По контрасту с притворной тишиной спящего поселка внутренняя жизнь тюрьмы производила впечатление бурной и непрерывной деловитости. Вооруженные люди в военной форме сновали между одноэтажными казармами: кого-то откуда-то выводили, куда-то вели и приводили обратно. После недолгих переговоров местный охранник отвел меня и мать в дальний угол тюремного двора, где, погремев связкой ключей, открыл обитую железом дверь с глазочком и втолкнул нас в камеру. Потом дверь захлопнулась, снова проскрежетал в замке ключ, и все стихло.
Я механически глянул на свои наручные часы — шел первый час ночи.
Мы, как незваные гости или забредшие на огонек бездомные нищие, стояли на пороге тесной, низкой и душной камеры, уставленной по стенкам тремя деревянными топчанами без всяких признаков постельных принадлежностей.
На ближнем к двери топчане спала, отвернувшись к стене, пожилая толстая женщина— храпящая и свистящая гора человеческого мяса. На втором, поближе к окну, сидела молодая миловидная женщина, почти девушка, с усталым лицом и заплаканными глазами.
— Присаживайтесь, — показала она на свободный топчан. — Теперь это будет ваше место.
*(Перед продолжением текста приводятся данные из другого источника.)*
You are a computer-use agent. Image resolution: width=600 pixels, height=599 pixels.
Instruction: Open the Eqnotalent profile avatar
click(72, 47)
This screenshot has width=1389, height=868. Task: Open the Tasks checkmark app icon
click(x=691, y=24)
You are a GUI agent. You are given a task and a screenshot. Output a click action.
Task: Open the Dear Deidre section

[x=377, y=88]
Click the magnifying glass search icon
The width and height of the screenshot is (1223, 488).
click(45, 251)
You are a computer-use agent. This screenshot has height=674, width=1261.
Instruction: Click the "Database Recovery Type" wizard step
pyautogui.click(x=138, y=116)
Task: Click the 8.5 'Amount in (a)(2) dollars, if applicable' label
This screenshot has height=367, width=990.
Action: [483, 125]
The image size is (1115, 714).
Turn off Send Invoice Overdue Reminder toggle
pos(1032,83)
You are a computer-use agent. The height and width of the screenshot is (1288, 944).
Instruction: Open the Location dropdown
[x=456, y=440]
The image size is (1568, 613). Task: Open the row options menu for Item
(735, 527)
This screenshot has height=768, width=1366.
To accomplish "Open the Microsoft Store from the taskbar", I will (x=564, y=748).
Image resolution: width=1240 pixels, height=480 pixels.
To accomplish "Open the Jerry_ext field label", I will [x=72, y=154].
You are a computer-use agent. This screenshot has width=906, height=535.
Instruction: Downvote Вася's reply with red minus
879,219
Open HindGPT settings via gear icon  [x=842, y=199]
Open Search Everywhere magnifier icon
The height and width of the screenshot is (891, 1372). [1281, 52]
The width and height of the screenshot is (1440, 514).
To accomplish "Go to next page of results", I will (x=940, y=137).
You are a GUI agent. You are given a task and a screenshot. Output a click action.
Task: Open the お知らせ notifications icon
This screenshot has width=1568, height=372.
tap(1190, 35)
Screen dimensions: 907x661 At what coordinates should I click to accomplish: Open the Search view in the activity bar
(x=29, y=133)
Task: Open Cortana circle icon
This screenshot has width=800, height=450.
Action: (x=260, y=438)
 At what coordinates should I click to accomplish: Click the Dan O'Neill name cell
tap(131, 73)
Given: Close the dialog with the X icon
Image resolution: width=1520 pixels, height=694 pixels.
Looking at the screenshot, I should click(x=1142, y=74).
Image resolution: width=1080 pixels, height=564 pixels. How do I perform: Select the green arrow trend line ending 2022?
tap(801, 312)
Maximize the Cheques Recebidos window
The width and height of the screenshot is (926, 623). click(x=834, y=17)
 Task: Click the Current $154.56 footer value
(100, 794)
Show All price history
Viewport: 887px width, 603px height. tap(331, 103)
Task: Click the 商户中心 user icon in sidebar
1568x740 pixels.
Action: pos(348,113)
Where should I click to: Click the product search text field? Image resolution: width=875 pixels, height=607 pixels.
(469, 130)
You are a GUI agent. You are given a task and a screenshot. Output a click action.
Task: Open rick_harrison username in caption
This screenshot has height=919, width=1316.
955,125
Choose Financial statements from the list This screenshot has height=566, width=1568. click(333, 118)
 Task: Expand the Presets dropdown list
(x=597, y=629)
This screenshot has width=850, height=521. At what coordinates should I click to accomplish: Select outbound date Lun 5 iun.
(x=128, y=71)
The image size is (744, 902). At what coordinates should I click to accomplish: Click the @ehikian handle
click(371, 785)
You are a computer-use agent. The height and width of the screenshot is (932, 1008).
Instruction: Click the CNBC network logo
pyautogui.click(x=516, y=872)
Садитесь же, отдохните. В ногах правды все равно нет.
Мать осторожно положила на край топчана свой скорбный узелок, усадила меня и примостилась рядом, опираясь спиной на стенку. В первый раз за много часов она попыталась расслабиться. Потом привычным ласковым жестом положила мою голову себе на колени: постарайся поспать, милый.
Это что еще тут за мальчишка? Откуда взялся? — проснулась женщина-гора. Она шумно, с хрустом костей, перевернулась, приподнялась на локте и уставилась на меня совиными глазами.
Это мой сын. Надеюсь, вы не возражаете? — дрогнувшим голосом спросила мать.
Я? Конечно, не возражаю. С чего бы это я стала возражать? Просто не положено. Женская все-таки камера.
Вот тут-то моей матери не стало. Она кончилась, потому что внезапно и окончательно поняла: нам предстоит неизбежная разлука. В ее глазах немедленно вспыхнул иррациональный, животный ужас и застыл там навсегда, во всяком случае на все то время, пока мне дано было видеть эти прекрасные серые, незабываемые для меня глаза.